Can you copy out the lines starting with the one containing "Task: Tap the blue mail envelope icon" and ending with the one containing "click(55, 38)", both ends included, reproducing them exactly?

----

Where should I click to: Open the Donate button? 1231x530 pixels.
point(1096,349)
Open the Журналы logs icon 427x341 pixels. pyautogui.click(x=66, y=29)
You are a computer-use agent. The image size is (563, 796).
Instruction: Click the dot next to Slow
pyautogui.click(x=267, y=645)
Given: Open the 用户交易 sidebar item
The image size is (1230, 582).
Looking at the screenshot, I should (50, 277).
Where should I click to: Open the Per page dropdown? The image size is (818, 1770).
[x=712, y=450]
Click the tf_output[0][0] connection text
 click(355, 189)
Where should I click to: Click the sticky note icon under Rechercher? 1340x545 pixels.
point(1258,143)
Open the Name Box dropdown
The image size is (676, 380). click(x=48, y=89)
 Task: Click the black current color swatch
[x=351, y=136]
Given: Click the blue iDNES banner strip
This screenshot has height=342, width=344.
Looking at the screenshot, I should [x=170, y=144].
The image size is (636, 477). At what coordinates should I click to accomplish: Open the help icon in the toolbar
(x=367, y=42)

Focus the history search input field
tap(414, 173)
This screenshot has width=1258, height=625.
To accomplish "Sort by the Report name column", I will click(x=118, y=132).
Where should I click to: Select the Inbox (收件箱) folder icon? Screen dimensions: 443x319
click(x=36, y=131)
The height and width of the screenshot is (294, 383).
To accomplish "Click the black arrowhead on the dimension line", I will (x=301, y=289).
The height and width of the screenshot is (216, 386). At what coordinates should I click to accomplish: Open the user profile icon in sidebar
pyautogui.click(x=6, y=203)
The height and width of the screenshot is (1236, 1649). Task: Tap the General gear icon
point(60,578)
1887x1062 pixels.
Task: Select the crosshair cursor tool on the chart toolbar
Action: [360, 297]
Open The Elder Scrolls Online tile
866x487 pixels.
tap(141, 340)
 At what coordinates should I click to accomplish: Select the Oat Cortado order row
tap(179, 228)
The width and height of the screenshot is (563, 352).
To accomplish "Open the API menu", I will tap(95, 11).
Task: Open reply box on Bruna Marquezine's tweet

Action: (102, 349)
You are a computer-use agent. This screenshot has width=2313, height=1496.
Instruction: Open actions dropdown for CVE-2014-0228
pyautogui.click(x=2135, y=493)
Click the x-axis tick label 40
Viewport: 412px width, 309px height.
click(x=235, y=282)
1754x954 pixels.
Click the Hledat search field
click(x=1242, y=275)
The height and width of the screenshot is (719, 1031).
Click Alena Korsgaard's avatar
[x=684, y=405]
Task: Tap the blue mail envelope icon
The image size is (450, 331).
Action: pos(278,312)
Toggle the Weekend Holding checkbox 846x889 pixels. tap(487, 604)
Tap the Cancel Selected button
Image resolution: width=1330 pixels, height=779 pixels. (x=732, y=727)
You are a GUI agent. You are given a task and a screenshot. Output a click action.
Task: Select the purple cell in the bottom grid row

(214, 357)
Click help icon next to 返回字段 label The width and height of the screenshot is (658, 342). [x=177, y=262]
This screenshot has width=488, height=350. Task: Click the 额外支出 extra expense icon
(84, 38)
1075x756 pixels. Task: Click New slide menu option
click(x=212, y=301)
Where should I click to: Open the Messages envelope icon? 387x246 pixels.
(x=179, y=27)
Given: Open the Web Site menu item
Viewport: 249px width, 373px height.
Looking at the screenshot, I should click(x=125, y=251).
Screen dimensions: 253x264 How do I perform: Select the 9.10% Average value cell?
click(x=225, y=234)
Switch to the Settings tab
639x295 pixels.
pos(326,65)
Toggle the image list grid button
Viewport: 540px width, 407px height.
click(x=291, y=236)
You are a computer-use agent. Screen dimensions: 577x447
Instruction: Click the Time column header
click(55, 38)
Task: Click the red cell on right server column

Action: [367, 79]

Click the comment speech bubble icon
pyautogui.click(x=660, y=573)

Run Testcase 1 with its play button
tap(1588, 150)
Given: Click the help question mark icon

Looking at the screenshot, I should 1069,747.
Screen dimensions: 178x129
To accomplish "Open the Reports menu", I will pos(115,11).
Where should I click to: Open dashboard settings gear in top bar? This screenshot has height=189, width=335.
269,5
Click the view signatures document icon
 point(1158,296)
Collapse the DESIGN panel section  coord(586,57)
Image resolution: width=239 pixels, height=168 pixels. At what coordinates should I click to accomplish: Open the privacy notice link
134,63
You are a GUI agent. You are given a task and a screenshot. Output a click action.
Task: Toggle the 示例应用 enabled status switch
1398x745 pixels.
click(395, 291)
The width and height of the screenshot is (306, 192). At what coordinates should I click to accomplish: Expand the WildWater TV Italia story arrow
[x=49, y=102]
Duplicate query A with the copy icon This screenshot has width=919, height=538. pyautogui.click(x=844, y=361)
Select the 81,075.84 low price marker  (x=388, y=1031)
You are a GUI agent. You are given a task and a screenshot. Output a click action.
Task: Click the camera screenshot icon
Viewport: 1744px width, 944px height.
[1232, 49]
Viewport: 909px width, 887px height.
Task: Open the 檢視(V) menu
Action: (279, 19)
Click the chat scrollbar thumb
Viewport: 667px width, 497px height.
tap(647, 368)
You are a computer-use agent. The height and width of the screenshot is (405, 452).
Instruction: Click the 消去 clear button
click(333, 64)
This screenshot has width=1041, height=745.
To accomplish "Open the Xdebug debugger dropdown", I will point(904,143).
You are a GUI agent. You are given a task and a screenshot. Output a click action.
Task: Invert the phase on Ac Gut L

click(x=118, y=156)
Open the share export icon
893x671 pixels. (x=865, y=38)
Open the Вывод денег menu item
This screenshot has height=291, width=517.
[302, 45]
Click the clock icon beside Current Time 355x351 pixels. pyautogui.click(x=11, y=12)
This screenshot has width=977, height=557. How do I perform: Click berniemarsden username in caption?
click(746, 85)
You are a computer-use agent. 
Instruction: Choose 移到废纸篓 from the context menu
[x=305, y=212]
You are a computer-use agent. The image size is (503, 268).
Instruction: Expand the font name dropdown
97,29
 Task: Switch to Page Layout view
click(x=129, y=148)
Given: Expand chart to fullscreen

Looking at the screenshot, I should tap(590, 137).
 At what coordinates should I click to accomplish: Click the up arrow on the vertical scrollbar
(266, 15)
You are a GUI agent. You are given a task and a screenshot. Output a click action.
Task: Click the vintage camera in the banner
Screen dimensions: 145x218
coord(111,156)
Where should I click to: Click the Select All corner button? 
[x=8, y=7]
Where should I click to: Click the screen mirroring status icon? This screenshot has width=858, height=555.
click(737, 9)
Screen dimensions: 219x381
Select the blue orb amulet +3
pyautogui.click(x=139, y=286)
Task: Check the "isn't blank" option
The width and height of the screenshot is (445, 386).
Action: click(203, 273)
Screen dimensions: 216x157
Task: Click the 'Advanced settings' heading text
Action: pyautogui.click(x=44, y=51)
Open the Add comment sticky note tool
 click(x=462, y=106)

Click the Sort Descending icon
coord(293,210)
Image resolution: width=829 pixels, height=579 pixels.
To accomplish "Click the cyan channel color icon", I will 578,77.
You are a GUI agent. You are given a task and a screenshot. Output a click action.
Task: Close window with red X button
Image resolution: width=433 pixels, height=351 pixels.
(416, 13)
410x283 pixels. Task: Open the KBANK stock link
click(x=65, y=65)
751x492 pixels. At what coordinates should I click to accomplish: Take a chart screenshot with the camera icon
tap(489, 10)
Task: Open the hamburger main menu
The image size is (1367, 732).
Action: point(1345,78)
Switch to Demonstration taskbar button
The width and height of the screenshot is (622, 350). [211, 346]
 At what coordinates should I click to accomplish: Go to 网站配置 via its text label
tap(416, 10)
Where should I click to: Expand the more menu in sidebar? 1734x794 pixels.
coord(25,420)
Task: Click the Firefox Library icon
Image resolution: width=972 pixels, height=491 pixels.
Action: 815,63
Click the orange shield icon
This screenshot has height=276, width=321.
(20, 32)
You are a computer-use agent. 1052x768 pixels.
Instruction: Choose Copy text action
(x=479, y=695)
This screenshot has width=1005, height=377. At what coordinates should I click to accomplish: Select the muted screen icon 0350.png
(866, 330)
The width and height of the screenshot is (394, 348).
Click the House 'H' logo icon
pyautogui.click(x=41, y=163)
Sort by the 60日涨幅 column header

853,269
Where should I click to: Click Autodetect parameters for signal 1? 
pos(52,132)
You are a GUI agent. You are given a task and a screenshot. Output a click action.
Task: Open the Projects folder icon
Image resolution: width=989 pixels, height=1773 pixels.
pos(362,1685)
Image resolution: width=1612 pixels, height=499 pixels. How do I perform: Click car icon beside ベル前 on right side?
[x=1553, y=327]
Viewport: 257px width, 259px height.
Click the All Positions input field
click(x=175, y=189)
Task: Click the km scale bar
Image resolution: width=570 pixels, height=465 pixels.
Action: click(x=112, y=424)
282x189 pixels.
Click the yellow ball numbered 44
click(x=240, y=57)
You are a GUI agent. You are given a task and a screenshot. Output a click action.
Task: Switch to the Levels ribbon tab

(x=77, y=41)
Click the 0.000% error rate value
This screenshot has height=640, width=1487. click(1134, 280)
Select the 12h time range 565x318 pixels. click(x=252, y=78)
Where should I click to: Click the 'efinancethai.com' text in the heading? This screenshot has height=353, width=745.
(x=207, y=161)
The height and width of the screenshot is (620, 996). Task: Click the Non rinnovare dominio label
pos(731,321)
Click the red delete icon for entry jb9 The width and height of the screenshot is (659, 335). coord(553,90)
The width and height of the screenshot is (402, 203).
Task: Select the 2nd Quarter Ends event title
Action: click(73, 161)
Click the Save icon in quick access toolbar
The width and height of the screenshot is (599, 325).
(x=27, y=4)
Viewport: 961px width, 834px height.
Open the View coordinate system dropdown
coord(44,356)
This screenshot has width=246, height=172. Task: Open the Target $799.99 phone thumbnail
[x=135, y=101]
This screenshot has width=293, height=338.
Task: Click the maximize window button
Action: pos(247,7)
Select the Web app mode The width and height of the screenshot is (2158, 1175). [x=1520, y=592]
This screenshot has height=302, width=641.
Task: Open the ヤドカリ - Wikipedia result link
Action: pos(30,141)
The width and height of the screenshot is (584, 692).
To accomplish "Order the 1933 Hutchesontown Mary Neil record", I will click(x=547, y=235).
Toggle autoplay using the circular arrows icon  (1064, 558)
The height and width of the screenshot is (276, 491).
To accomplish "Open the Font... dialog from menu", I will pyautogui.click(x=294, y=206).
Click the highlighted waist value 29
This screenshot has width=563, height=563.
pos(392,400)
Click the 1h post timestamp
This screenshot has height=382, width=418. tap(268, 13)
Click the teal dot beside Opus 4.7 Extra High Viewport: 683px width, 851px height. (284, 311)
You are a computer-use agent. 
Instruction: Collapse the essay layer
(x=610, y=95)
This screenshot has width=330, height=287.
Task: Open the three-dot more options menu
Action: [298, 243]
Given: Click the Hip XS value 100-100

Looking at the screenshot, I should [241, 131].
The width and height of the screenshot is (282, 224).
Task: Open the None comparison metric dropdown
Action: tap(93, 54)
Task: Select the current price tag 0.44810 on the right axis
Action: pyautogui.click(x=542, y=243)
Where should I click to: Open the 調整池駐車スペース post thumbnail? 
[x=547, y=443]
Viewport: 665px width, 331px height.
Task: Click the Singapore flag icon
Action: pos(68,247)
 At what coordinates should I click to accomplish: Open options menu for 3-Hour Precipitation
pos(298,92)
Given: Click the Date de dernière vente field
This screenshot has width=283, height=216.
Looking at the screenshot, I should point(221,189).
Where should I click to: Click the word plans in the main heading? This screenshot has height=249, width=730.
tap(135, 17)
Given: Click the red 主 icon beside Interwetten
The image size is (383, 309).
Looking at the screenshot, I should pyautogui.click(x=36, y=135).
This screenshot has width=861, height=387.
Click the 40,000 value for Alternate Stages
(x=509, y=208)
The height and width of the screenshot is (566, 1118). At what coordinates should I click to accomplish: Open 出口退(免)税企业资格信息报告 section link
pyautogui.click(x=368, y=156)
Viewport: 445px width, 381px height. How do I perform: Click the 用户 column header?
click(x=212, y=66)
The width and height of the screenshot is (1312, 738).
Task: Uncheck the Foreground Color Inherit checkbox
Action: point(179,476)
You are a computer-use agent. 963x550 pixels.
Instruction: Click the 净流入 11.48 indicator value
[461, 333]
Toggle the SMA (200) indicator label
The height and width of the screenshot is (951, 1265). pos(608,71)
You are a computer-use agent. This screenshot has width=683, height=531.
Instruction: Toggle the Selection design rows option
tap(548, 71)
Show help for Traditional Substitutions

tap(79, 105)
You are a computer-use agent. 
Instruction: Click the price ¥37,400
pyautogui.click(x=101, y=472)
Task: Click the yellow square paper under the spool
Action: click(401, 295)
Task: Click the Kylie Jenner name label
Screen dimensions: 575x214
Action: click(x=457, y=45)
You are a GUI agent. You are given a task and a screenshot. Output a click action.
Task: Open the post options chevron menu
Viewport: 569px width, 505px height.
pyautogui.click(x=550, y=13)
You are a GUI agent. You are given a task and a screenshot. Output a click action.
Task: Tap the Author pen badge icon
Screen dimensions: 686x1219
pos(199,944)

----

• [Final result]:
Task: Tap the blue mail envelope icon
The image size is (450, 331).
Action: pos(278,312)
Toggle the Weekend Holding checkbox 846x889 pixels. tap(487, 604)
Tap the Cancel Selected button
Image resolution: width=1330 pixels, height=779 pixels. (x=732, y=727)
You are a GUI agent. You are given a task and a screenshot. Output a click action.
Task: Select the purple cell in the bottom grid row

(214, 357)
Click help icon next to 返回字段 label The width and height of the screenshot is (658, 342). [x=177, y=262]
This screenshot has width=488, height=350. Task: Click the 额外支出 extra expense icon
(84, 38)
1075x756 pixels. Task: Click New slide menu option
click(x=212, y=301)
Where should I click to: Open the Messages envelope icon? 387x246 pixels.
(x=179, y=27)
Given: Open the Web Site menu item
Viewport: 249px width, 373px height.
Looking at the screenshot, I should click(x=125, y=251).
Screen dimensions: 253x264 How do I perform: Select the 9.10% Average value cell?
click(x=225, y=234)
Switch to the Settings tab
639x295 pixels.
pos(326,65)
Toggle the image list grid button
Viewport: 540px width, 407px height.
click(x=291, y=236)
You are a computer-use agent. Screen dimensions: 577x447
Instruction: Click the Time column header
click(55, 38)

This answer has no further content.